-------- DATA RECORDS --------

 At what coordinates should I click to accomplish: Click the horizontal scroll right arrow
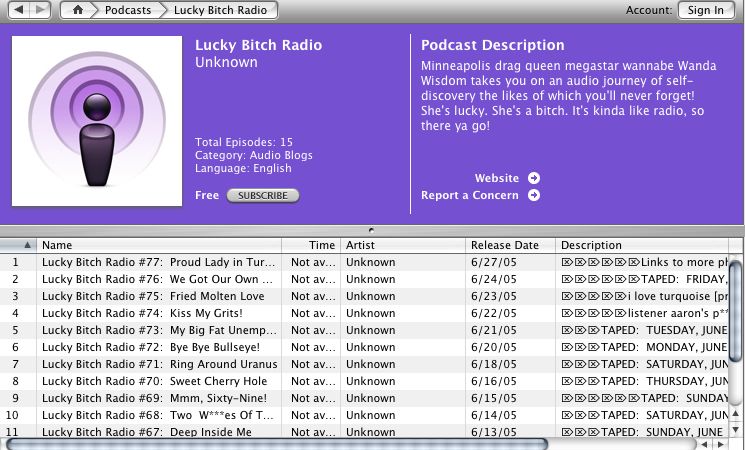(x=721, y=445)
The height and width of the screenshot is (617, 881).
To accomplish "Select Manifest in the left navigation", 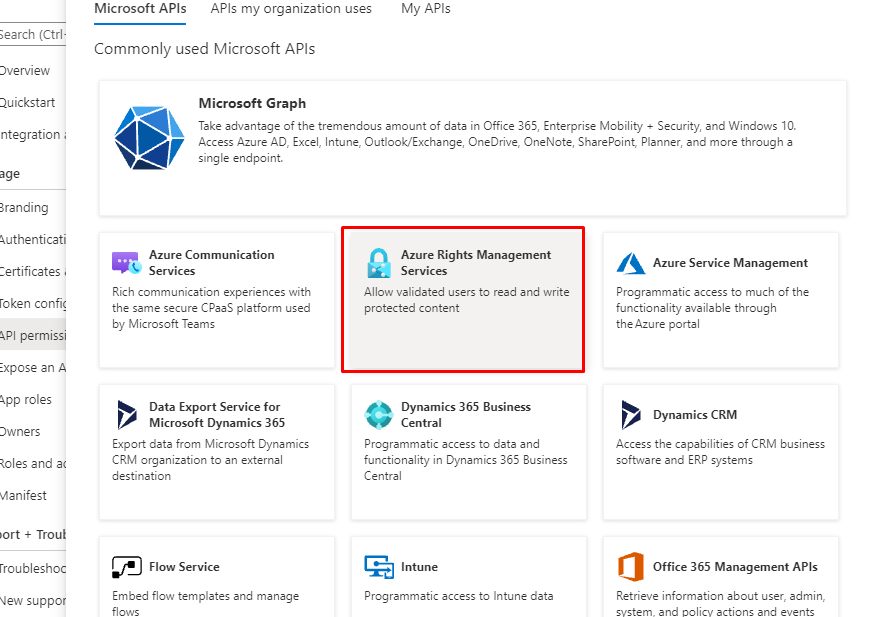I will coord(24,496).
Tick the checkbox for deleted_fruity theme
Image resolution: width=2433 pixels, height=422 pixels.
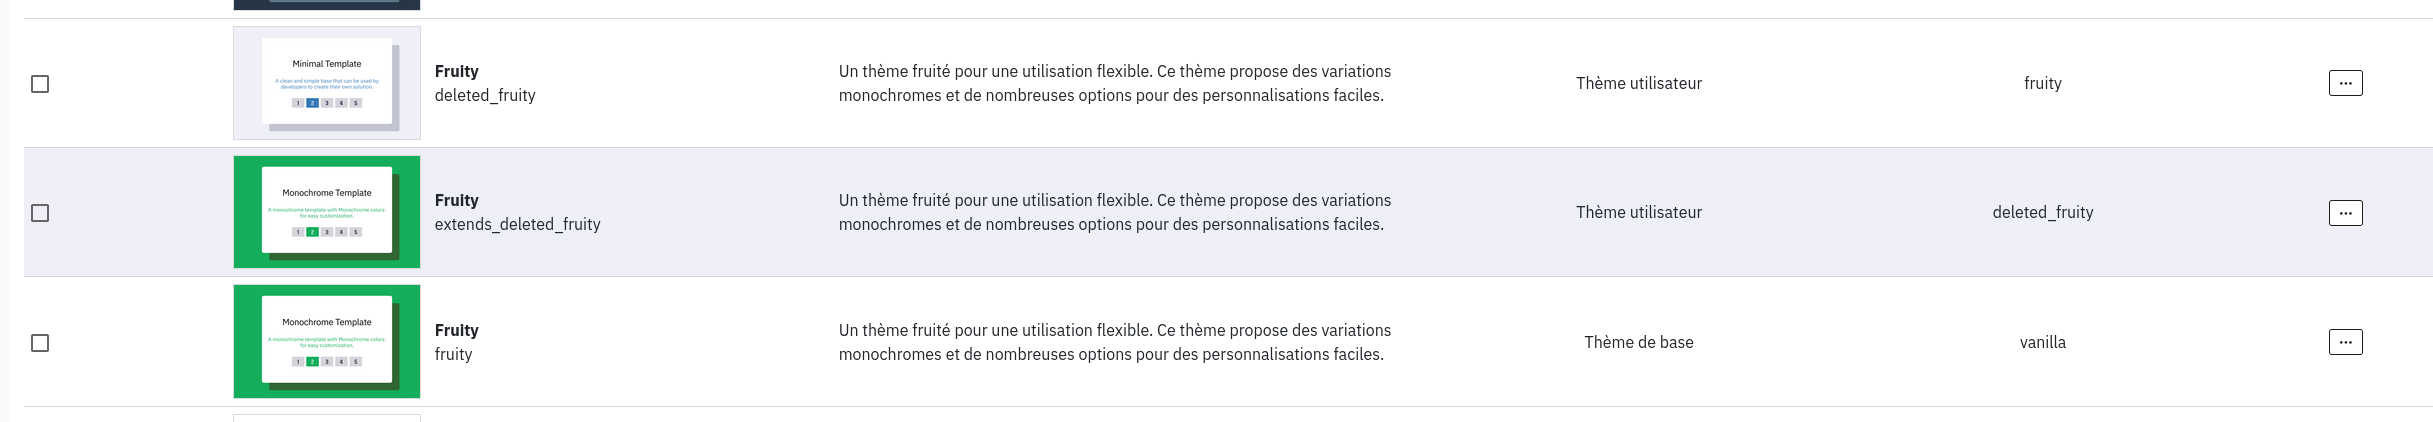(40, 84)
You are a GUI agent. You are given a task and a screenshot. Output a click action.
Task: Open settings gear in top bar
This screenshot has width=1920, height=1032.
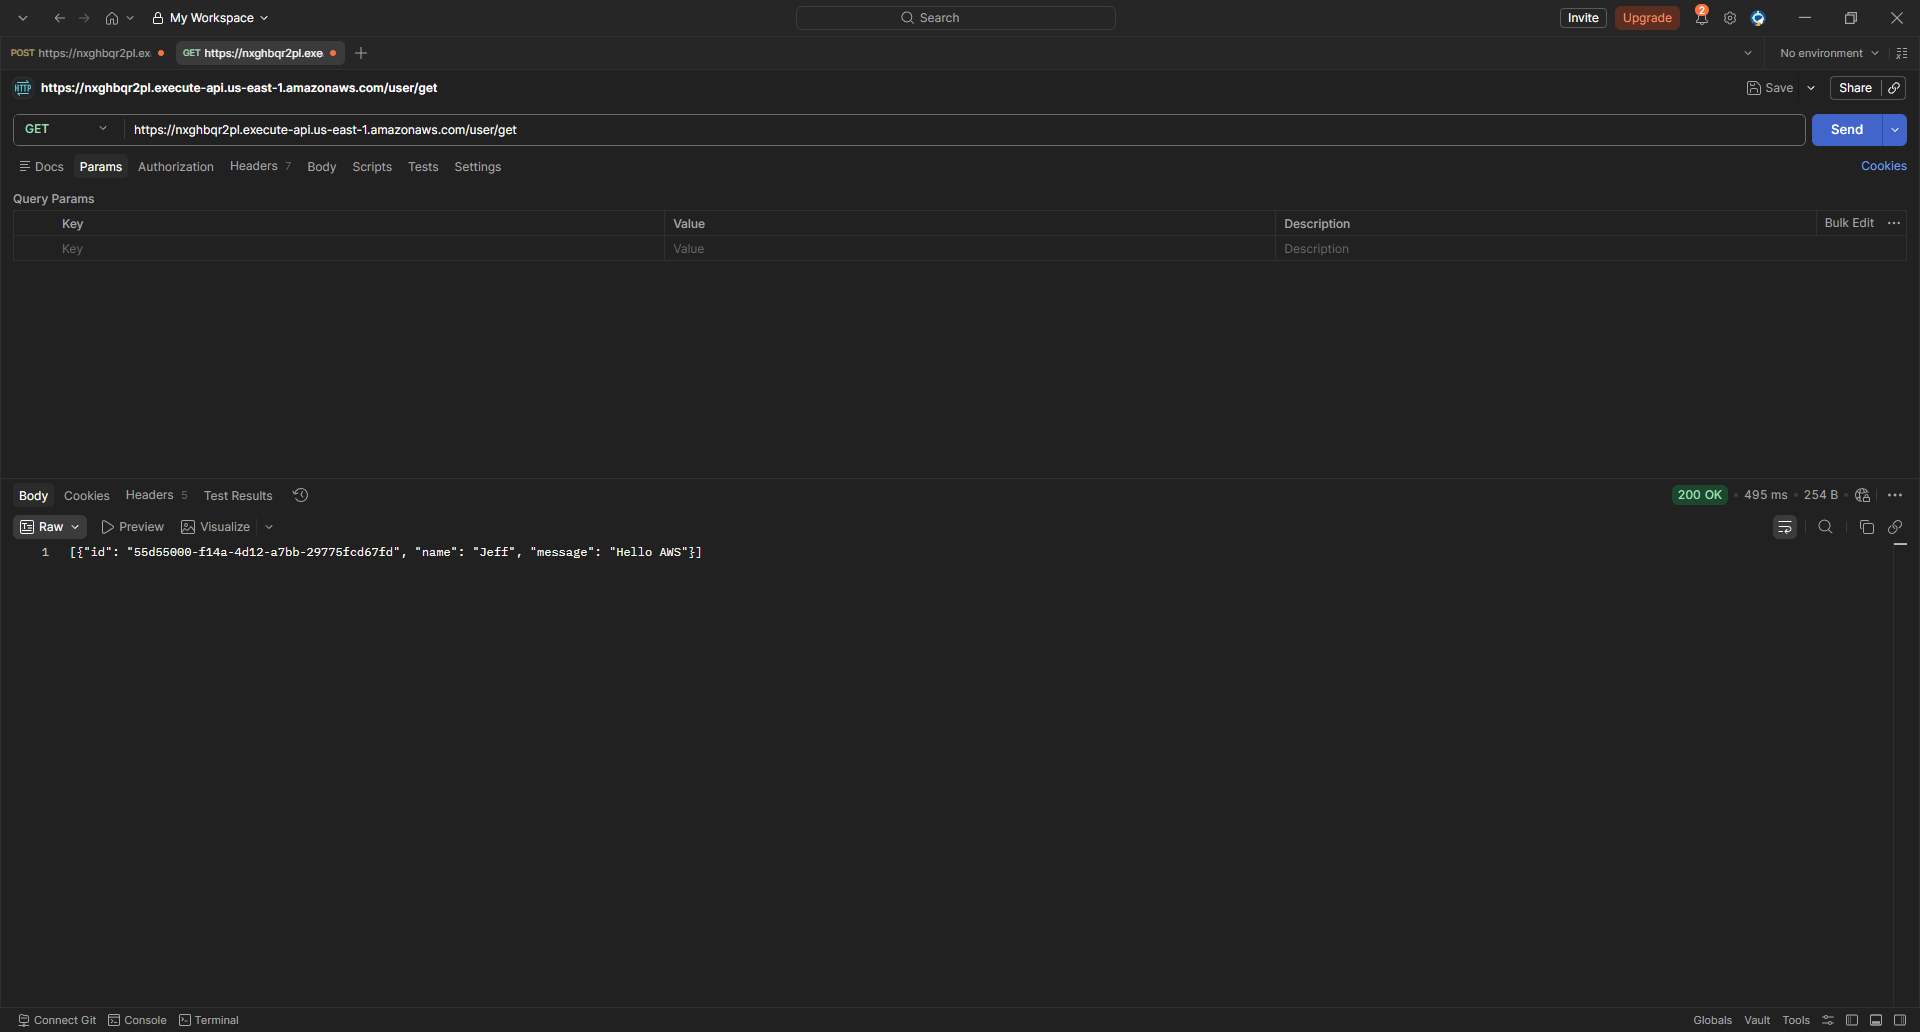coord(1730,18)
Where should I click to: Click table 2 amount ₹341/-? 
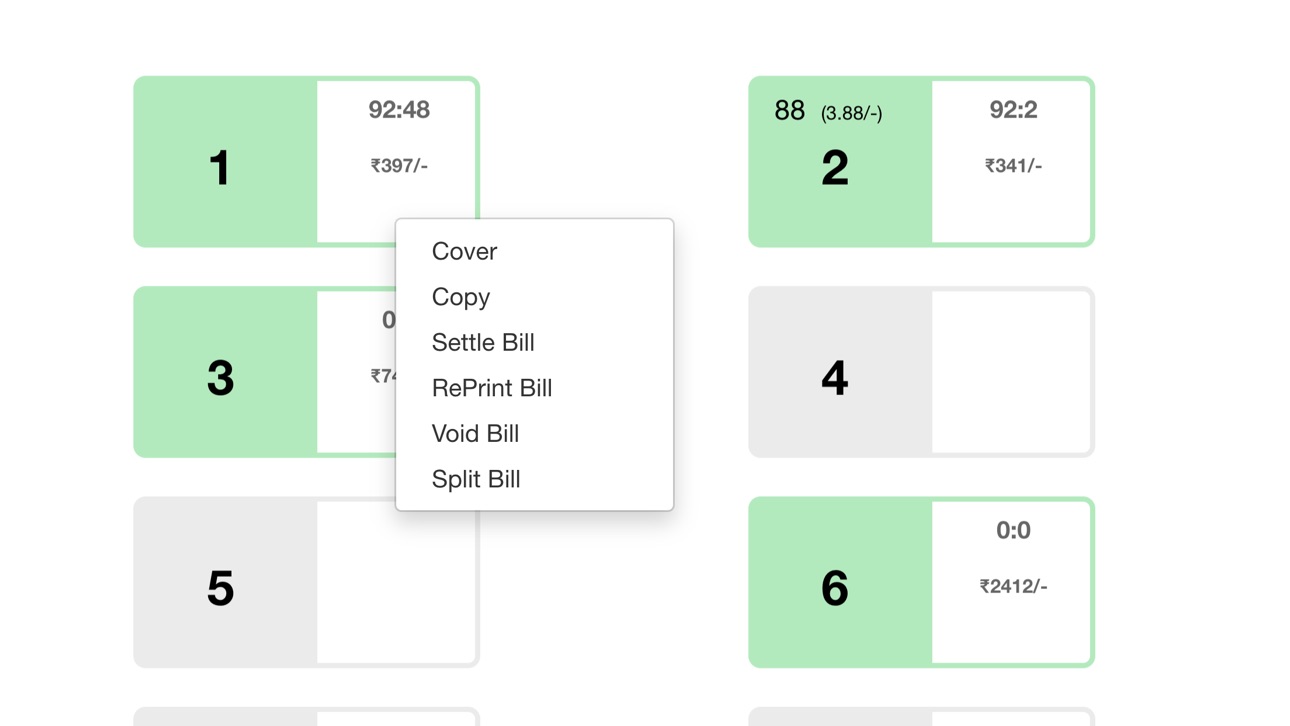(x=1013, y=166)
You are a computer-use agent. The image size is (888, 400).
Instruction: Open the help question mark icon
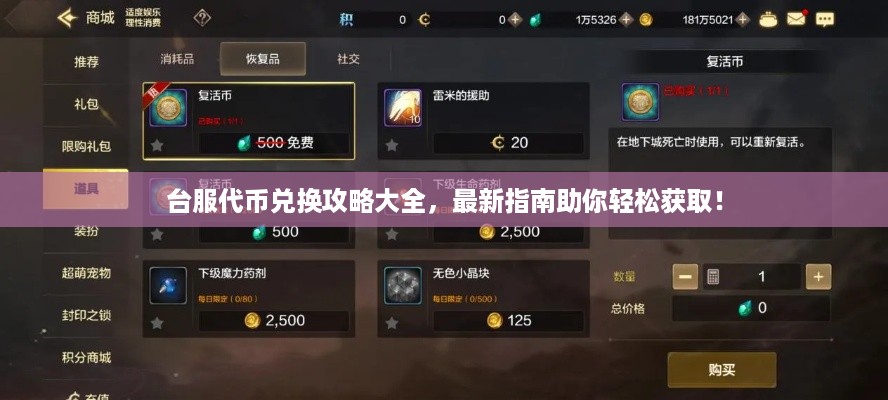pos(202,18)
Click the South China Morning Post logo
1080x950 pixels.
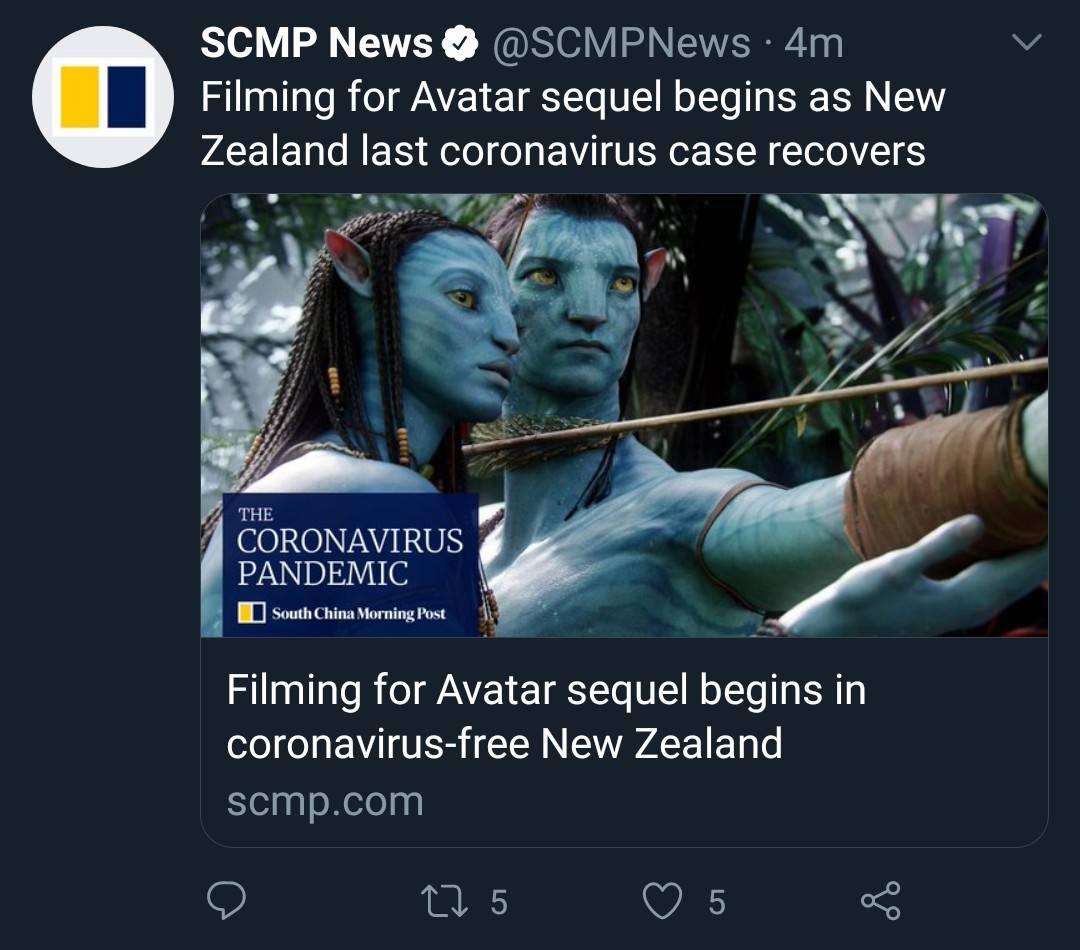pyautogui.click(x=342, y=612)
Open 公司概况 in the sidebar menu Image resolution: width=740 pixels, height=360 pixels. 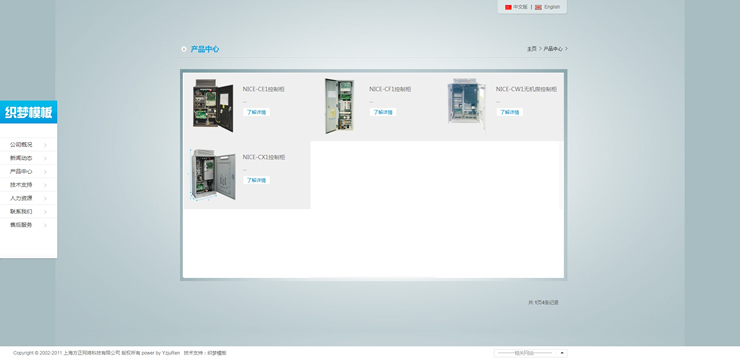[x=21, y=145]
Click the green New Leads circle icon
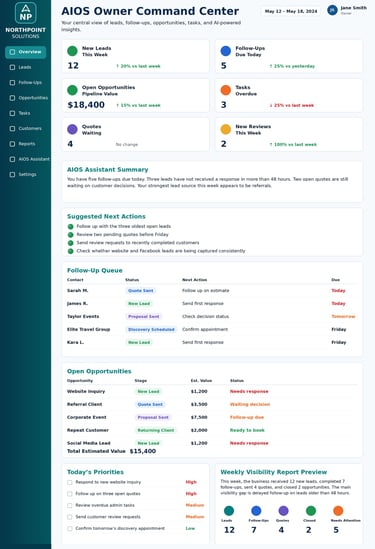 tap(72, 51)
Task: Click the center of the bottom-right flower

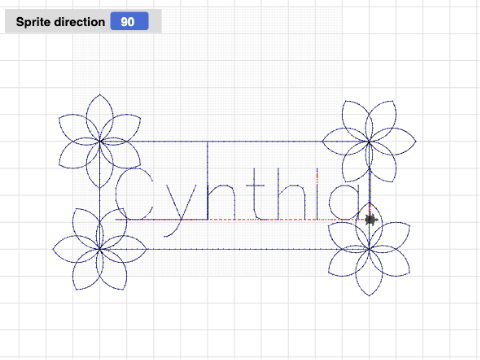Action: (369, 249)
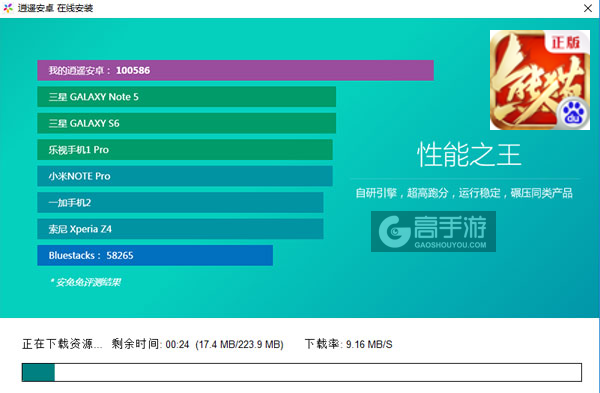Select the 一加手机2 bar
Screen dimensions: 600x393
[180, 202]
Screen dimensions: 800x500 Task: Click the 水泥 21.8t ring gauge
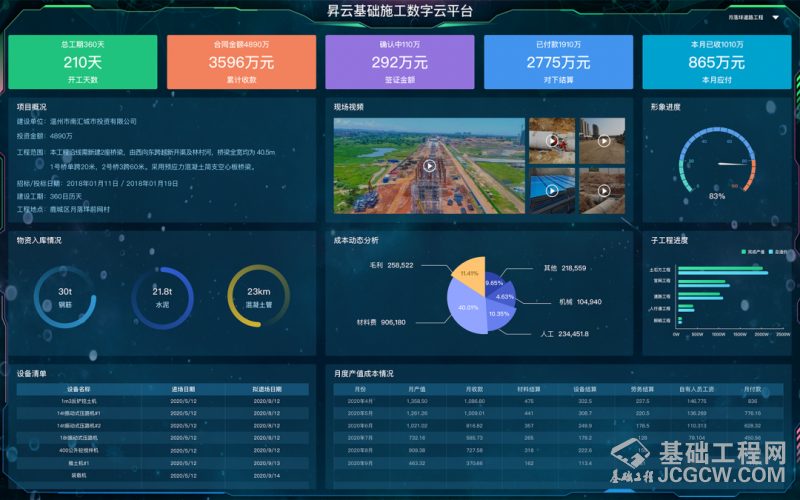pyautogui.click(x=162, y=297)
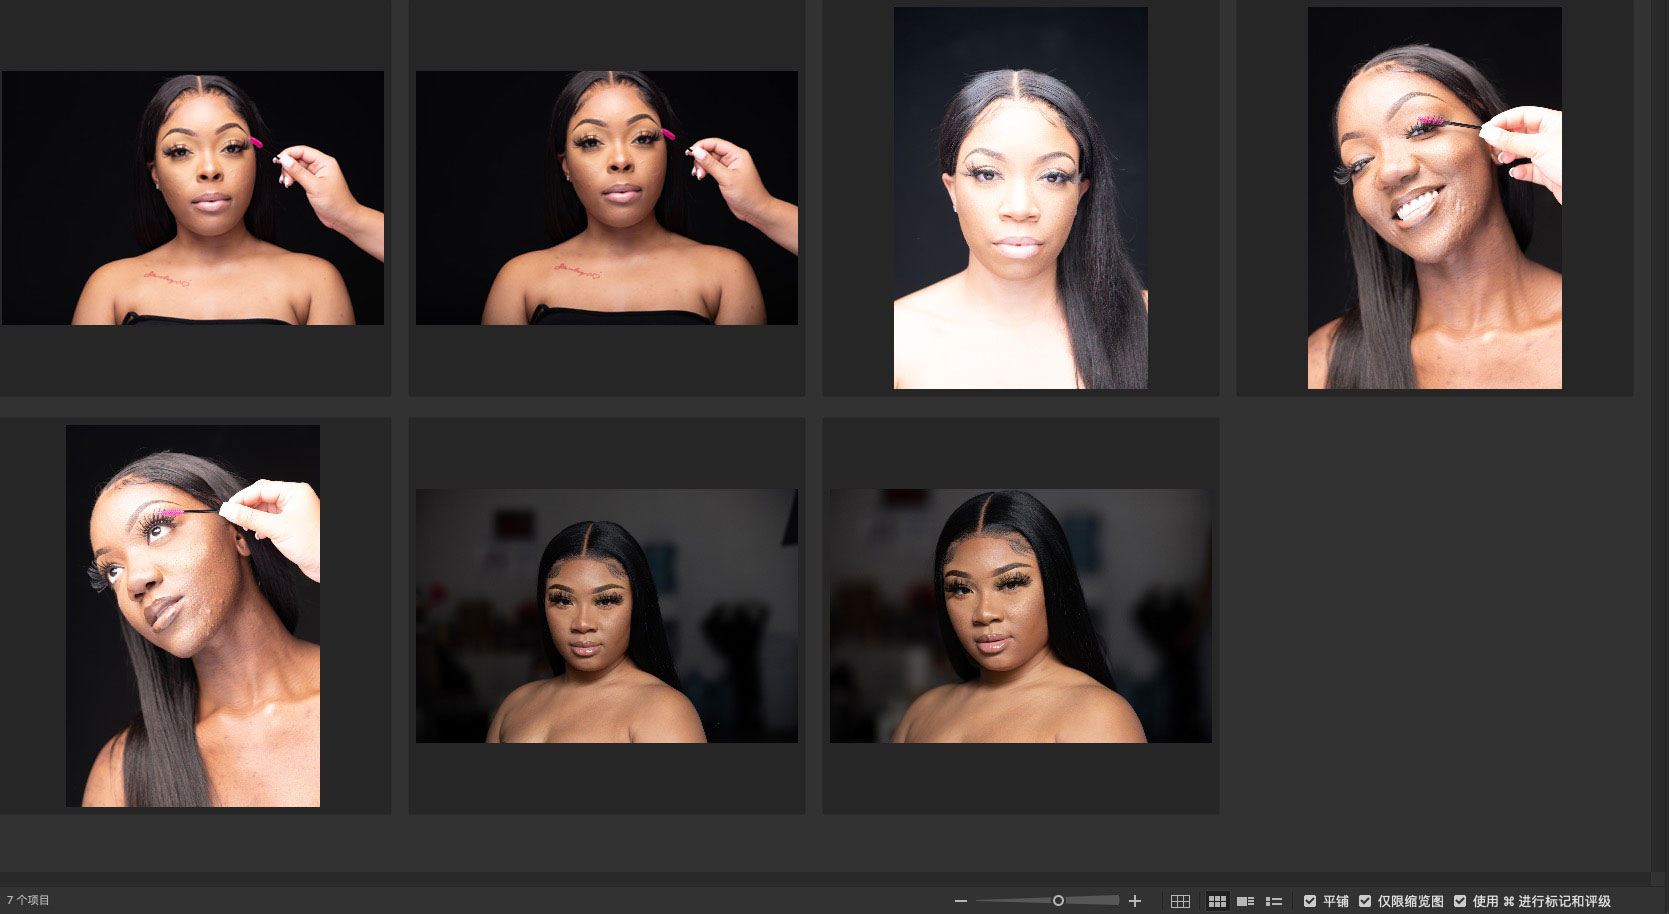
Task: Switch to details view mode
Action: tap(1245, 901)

--------

ABOUT THIS EXERCISE:
When a line in the records above holds "agent", that line is to be reported.

OUTPUT OF THE EXERCISE:
You are a GUI agent. You are given a task and a screenshot. Output a click action.
You are a computer-use agent. The image size is (888, 400).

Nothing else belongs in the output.